Te Hunga Roia Māori, the Māori Law Society, said the government's commitment to kill the Treaty Principles Bill was cold comfort for Māori.
President Tai Ahu said the bill had already increased institutional distrust by Māori toward the government.
"The assurances of the Prime Minister are cold comfort to Māori whose historical experience of the law has been one of land confiscation, of denigration of culture and langauge, and the denial of indigenous and Tiriti rights."
Ahu says those assurances also ignored the divisive impact of the Bill so far, and the damage was being done right now.
A professor of economics at the University of Auckland said the debate around the bill was important for New Zealand to remain a multicultural nation.
Ananish Chaudhuri used his submission to question those saying Māori did not cede sovereignty.
"Is it really possible to have separate laws, separate schools or separate health systems for one ethnicity? It does not work. A liberal democracy cannot survive unless everyone is treated equally."
Chaudhuri said he was worried New Zealand was heading down a path of ethnic tension and hostility.

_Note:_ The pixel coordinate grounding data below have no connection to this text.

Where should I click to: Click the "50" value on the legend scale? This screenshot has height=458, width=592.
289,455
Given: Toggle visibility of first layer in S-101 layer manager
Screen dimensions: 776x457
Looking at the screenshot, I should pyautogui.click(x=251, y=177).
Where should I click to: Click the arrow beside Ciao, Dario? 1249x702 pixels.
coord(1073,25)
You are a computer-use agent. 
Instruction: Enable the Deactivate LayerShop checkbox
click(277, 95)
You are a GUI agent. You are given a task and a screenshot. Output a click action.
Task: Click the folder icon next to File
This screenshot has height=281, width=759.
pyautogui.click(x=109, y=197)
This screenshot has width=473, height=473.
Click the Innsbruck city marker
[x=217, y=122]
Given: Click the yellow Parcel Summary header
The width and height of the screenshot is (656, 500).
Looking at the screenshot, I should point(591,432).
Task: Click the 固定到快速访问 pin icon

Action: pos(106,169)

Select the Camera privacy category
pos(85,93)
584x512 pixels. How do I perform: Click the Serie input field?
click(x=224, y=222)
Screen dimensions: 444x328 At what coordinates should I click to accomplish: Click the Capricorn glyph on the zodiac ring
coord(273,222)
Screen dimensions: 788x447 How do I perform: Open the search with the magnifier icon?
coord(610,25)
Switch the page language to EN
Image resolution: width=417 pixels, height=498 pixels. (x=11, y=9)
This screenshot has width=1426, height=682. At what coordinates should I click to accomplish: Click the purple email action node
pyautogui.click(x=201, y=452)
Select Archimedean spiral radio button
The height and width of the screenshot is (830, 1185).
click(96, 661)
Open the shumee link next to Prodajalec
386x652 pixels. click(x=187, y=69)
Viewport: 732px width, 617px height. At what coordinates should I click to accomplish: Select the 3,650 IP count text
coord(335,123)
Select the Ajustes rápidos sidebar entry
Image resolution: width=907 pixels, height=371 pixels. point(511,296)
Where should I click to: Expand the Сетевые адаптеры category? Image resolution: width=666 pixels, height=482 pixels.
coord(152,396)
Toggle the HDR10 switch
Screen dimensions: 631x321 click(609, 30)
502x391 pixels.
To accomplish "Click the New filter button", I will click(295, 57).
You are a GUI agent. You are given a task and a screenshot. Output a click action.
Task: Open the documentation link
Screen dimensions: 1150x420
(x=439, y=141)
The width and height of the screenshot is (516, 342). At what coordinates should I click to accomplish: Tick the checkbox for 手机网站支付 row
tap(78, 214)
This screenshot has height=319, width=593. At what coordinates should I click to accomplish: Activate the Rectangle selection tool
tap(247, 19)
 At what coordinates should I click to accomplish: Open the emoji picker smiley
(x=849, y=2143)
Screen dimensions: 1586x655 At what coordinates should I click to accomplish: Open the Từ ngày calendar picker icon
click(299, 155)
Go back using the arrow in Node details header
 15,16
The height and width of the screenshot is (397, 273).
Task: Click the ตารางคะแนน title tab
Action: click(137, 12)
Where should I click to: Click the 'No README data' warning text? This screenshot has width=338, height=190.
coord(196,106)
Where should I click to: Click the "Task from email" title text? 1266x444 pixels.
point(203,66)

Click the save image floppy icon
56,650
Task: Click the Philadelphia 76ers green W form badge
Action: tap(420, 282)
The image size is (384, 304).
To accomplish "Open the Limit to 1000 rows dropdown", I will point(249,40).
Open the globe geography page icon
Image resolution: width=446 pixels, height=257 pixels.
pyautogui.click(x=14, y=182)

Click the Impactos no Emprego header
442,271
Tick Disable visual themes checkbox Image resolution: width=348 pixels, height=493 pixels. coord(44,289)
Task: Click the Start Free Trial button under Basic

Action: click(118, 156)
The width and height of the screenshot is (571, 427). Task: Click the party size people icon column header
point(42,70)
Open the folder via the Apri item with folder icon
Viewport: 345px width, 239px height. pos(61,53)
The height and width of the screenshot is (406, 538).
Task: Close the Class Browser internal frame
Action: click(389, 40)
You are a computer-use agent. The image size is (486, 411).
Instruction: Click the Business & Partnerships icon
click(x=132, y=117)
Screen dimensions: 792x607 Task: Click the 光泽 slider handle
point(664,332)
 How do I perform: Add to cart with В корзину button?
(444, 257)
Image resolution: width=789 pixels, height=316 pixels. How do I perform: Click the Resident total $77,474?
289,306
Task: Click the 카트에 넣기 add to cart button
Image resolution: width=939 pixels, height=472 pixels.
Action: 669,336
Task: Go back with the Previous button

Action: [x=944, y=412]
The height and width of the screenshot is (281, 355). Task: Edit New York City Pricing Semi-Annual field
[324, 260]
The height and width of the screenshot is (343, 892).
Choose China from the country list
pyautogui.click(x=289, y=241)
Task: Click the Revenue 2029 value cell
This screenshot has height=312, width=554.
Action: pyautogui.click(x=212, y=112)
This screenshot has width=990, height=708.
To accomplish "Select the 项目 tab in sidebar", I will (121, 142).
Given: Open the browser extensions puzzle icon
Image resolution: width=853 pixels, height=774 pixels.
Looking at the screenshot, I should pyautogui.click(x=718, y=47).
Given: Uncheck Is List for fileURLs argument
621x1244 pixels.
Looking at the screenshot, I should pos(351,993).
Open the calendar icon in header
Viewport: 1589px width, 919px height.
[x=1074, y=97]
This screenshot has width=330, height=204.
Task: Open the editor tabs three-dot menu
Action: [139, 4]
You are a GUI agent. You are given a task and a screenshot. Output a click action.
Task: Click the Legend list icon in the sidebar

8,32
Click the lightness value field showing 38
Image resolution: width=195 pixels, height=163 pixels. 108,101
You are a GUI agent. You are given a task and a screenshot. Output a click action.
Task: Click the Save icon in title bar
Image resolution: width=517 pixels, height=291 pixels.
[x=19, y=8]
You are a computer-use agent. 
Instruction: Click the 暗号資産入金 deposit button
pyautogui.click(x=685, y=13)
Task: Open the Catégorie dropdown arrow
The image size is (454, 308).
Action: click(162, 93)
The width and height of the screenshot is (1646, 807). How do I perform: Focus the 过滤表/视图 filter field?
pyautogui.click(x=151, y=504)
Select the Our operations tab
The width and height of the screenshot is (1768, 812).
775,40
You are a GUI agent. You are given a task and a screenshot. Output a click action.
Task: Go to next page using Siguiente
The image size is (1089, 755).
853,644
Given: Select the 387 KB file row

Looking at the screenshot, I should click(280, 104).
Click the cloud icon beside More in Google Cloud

Former National MP Sandra Goudie said claims of a partnership between Māori and the Crown were an attempt to exclude non-Māori from the conversation.
Goudie, a former Thames-Coromandel mayor, said principles of the Treaty of Waitangi must be established.
"Because we cannot trust the government to uphold the rule of law and ensure we are all equal in the law, and that's the government's greatest Treaty breach of all."
Goudie said the government shouldn't continue to ignore the broader responsibility of the crown in its representation of all New Zealanders as a party to the Treaty.
Former Justice Minister Kiritapu Allan told the committee the bill was a "simple abomination".
Allan said the Bill seeks to erase Māori in their own land.
"This is not just about erasing fifty years of Treaty jurispudence that has evolved since 1975, this is a bill that is about scrubbing us from history. Further, the bill erodes and undermines every undertaking made between the Crown and hapū and iwi."
Allan said the bill showed core components of the country's constitutional arrangements were up for grabs in coalition talks.
A former Minister for Conservation, she also spoke about section 4 of the Conservation Act that requires the Act to be interpreted and administered as to "give effect to the principles of the Treaty of Waitangi." The Department of Conservation administers one third of the land mass in Aotearoa, she said.
"This comprises lands that were taken by raupatu - illegal land confiscation"
Allan said the Crown had accepted raupatu was a breach of Te Tiriti, and if the bill was enacted, section 4 would be "stripped of any meaning in effect."
"It becomes a hollow and meaningless clause."
The Council of Medical Colleges said the bill wilfully ignored the data for Māori health statistics.
Board member Dr Jo Lambert used an example of responding to a patient to explain the principle of "equality."
She said equality "assumes that we all have the same experience, that we all have the same resources, the same privileges, that we come from the same background."
Lambert said if she applied the principles of equality in a health setting to a patient came in vomiting - "whether they're a six-month-old pēpi, whether they're a 12-year-old male, a 30-year-old person with a uterus, or an 80 year old" - that would mean she would ask the same questions, order the same investigations, offer the same advice and medicine.
"By using the principle of equality I would be wasting resources because three out of those four people don't need a pregnancy test.
"I possibly could kill two of them - the baby and the older person - by giving the same medicine."
In health she said, "we have to take in all things, we have to take in ethnicity".
Maringi James, who helped coordinate a petition against the Bill, was appearing before the committee as well as iwi organisation and social service provider Te Rūnanga o Whaingaroa.
Lorraine Toki of the Iwi Leaders Forum and retired District Court Judge David Harvey were also submitting, alongside John Milne, an Accredited Fellow of the New Zealand Institute of Directors.
Committee chair James Meager said the committee had worked to ensure there was a broad range of views heard in the first sessions.
Every political party representative on the committee was able to put forward submitters they knew had made submissions, or whose submissions had been processed.
The approach around how the rest of the oral submissions are selected will be confirmed later today.
The committee aims to finish hearing all oral submissions by the end of February.